Remdesivir is a substrate of CYP 3A4, CYP 2D6, and CYP 2C8, and its metabolism is mediated by hydrolase activity [4, 5]. The potential co-administration of inhibitors can lead to a potential increase in its levels [4, 5]. As remdesivir is a substrate of CYP 3A4, caution must be taken as it is co-administered with many drugs, including above, as CYP enzymes are involved in the metabolism of a wide range of medications. However, the initial data coming out shows no harmful effects of these drug-drug interactions, due to its rapid metabolism by hydrolase and esterase [4, 5]. We conducted thorough search of Embase, PubMed, Scopus, PsycINFO, SciELO, and Web of Science. Since the drug is new and the information available is scarce, this commentary aims to review the potential interactions of remdesivir (Table 1).

Table 1 Drug interactions of remdesivir

Pharmacodynamic Interactions

Remdesivir has a low risk of significant pharmacodynamic interactions [6].
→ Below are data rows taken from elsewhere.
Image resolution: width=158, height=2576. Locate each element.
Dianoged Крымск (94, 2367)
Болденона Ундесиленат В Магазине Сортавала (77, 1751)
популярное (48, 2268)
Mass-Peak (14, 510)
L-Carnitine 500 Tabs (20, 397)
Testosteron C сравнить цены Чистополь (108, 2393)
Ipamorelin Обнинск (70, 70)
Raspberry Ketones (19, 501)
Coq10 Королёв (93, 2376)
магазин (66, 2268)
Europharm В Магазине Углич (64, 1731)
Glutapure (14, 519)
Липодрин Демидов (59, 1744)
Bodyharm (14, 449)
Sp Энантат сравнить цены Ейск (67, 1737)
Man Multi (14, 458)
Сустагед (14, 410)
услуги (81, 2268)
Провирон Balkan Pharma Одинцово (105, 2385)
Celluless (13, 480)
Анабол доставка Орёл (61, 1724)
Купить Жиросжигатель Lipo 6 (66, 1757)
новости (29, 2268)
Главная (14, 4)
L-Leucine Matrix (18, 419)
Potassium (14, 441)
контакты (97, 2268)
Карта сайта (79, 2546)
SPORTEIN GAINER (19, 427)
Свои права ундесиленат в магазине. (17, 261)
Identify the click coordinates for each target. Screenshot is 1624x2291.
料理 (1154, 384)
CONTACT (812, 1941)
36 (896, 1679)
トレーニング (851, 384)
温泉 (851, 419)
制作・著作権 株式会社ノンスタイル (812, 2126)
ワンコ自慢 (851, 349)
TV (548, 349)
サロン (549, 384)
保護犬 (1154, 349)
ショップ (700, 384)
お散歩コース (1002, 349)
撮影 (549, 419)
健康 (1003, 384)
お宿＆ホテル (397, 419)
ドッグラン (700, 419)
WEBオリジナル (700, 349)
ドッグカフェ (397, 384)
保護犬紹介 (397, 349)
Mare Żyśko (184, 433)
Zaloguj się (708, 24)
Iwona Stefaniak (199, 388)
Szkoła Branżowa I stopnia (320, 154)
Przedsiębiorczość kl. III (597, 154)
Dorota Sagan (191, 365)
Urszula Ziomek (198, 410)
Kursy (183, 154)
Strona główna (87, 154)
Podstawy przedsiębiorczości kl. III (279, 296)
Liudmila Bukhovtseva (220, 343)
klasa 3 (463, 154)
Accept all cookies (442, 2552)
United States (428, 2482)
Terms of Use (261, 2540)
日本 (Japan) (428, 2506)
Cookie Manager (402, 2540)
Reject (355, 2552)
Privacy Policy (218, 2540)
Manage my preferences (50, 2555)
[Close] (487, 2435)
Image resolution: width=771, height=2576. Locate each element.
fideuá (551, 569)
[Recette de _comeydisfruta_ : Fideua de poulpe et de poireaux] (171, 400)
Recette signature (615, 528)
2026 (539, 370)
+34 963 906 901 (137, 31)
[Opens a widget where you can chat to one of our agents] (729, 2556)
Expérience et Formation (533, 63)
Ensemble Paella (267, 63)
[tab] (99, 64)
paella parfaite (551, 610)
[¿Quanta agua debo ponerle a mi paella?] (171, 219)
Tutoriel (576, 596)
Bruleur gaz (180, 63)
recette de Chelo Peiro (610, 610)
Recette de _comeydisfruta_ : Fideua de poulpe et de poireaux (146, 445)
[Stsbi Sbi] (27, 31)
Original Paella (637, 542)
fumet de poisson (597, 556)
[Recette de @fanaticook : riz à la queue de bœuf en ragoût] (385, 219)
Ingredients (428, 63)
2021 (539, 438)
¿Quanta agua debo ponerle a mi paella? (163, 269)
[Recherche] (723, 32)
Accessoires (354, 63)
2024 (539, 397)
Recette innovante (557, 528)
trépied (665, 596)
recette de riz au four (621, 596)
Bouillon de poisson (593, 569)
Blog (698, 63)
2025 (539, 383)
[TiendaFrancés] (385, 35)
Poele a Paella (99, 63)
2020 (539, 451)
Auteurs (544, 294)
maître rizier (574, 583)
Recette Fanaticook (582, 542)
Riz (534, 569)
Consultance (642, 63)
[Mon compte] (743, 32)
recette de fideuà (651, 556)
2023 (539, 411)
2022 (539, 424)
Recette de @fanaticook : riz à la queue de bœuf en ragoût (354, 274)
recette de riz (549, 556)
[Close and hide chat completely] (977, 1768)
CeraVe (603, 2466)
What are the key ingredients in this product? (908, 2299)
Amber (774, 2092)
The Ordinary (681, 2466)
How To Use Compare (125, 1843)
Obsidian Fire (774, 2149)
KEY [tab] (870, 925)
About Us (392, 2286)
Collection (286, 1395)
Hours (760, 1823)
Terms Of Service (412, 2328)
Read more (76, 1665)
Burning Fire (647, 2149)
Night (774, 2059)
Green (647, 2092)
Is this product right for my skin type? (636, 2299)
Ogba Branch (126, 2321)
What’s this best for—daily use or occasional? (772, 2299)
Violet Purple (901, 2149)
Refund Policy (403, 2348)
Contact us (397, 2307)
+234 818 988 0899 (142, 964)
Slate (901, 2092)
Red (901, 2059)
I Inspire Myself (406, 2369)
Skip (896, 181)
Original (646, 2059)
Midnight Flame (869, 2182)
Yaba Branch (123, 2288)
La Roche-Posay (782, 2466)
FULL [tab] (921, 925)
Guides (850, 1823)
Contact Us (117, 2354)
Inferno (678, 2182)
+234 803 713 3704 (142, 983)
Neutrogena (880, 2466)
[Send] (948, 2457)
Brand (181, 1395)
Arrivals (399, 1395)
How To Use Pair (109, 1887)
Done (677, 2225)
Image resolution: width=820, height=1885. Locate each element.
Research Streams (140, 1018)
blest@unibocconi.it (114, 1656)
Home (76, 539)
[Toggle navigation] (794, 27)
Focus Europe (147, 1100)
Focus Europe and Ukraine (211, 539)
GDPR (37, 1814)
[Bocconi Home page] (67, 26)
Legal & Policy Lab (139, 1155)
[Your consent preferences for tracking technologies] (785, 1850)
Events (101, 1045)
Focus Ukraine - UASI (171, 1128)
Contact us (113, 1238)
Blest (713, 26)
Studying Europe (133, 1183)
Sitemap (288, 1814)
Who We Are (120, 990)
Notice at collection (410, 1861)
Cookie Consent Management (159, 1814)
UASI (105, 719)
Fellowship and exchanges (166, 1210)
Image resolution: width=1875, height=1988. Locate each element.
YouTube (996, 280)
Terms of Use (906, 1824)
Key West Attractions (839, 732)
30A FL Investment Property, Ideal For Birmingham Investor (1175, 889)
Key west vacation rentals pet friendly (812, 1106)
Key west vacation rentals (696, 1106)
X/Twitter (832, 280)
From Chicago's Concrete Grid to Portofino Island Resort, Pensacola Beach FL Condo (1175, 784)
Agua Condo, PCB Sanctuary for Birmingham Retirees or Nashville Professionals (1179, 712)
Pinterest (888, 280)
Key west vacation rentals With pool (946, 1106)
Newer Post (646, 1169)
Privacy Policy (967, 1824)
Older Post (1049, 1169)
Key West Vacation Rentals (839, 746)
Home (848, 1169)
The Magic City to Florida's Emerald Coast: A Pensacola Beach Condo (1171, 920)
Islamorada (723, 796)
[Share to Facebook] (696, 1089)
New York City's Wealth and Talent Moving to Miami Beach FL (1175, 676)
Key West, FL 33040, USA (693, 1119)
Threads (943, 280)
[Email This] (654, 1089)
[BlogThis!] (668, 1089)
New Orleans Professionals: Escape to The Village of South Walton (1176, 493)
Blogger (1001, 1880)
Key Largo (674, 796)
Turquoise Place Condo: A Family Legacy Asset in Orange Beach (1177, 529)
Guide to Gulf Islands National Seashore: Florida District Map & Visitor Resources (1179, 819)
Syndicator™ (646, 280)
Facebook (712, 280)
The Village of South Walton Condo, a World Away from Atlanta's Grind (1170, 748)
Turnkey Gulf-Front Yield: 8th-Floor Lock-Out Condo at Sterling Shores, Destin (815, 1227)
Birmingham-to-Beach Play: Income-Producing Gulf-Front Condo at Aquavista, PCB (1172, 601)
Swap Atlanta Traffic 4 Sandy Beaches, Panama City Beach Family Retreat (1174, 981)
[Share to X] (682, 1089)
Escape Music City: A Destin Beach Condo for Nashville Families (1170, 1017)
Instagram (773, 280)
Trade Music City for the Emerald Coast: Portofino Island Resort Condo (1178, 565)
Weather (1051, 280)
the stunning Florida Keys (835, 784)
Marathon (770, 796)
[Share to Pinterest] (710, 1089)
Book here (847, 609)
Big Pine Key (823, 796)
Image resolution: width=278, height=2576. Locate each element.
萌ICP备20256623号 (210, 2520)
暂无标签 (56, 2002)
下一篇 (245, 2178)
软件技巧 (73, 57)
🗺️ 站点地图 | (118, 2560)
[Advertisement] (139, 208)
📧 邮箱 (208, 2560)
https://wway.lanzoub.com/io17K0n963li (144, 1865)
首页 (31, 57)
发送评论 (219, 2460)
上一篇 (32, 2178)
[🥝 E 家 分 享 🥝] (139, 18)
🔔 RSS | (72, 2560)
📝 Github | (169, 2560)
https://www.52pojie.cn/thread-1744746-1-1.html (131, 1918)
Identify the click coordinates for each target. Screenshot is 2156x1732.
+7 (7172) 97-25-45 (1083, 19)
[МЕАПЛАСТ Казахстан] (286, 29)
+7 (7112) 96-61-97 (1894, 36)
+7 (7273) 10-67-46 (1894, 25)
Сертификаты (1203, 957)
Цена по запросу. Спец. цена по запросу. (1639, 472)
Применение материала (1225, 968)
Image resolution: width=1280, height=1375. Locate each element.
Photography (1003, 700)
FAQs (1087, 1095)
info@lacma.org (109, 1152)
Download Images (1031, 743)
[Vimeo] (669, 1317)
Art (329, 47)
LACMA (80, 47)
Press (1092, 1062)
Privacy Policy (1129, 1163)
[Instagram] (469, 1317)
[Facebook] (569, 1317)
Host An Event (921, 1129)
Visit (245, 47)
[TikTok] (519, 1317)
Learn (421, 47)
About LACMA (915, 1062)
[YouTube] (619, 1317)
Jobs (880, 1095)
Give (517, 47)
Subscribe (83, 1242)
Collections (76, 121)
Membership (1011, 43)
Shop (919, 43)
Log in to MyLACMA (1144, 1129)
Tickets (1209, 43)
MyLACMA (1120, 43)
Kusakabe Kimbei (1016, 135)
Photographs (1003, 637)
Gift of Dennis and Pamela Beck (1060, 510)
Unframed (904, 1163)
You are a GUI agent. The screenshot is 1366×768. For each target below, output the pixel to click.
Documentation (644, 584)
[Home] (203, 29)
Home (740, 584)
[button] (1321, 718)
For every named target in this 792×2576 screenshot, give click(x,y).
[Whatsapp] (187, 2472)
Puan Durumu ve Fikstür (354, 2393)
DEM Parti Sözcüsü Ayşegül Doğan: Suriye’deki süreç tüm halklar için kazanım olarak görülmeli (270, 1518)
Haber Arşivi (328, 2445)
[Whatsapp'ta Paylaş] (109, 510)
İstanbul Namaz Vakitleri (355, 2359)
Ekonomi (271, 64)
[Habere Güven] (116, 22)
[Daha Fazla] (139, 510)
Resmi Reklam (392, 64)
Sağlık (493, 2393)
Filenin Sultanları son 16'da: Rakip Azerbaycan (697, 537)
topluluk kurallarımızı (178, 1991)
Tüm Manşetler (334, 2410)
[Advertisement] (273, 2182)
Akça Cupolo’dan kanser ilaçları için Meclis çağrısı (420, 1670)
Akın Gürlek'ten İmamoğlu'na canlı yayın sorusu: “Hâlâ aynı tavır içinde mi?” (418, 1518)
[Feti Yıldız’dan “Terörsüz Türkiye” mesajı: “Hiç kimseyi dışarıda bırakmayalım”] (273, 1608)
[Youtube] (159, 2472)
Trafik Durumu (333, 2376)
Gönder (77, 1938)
Pharmacokinetic Interactions

Steroids like dexamethasone and betamethasone induce CYP3A4 and thus will result in the rapid clearance of remdesivir [4]. Clinicians need to be cautious regarding this interaction. Rifampicin, rifabutin, and rifapentine strongly induce CYP3A4 enzyme [7]. These medications are used in the treatment of tuberculosis and leprosy. Co-administration of these medications with remdesivir can lead to rapid clearance and a significant decrease in remdesivir levels [6, 7]. This combination should not be co-administered [6, 7]. Bosentan is a drug primarily used in the treatment of pulmonary arterial hypertension. As it is mainly metabolized by CYP 3A4 and CYP 2C9, 4, 5, it has the potential of interaction with remdesivir. Although remdesivir causes inhibition of CYP 3A4, it is not expected to affect bosentan’s metabolism. However, as bosentan is an inducer of CYP 3A4, it can potentially cause decreased levels of remdesivir [4]. Remdesivir does not interact with ambrisentan, epoprostenol, iloprost, macitentan, riociguat, selexipag, sildenafil, tadalafil, and treprostinil [6]. Remdesivir has no known interactions with any bronchodilators and beta-blockers and antivirals including oseltamivir [6]. Metamizole is a nonsteroidal anti-inflammatory drug (NSAID) used for chronic pain management in many countries. Metamizole gets hydrolyzed to 4-methylaminoantipyrine which is a substrate for CYP 3A4, 2B6, 2C8, and 2C9. No effect is expected due to remdesivir as it inhibits CYP3A4. However, as metamizole induces CYP3A4 moderately and CYP2B6 strongly in vitro, it can lead to depleted levels of remdesivir [6].

In summary, since remdesivir is metabolized quickly, the risk of interactions is exceptionally low. As we deal with critically ill COVID-19 patients with underlying comorbidities, clinicians need to be careful about the co-administration of various drugs with remdesivir as listed above and keep an eye out for new data that comes out.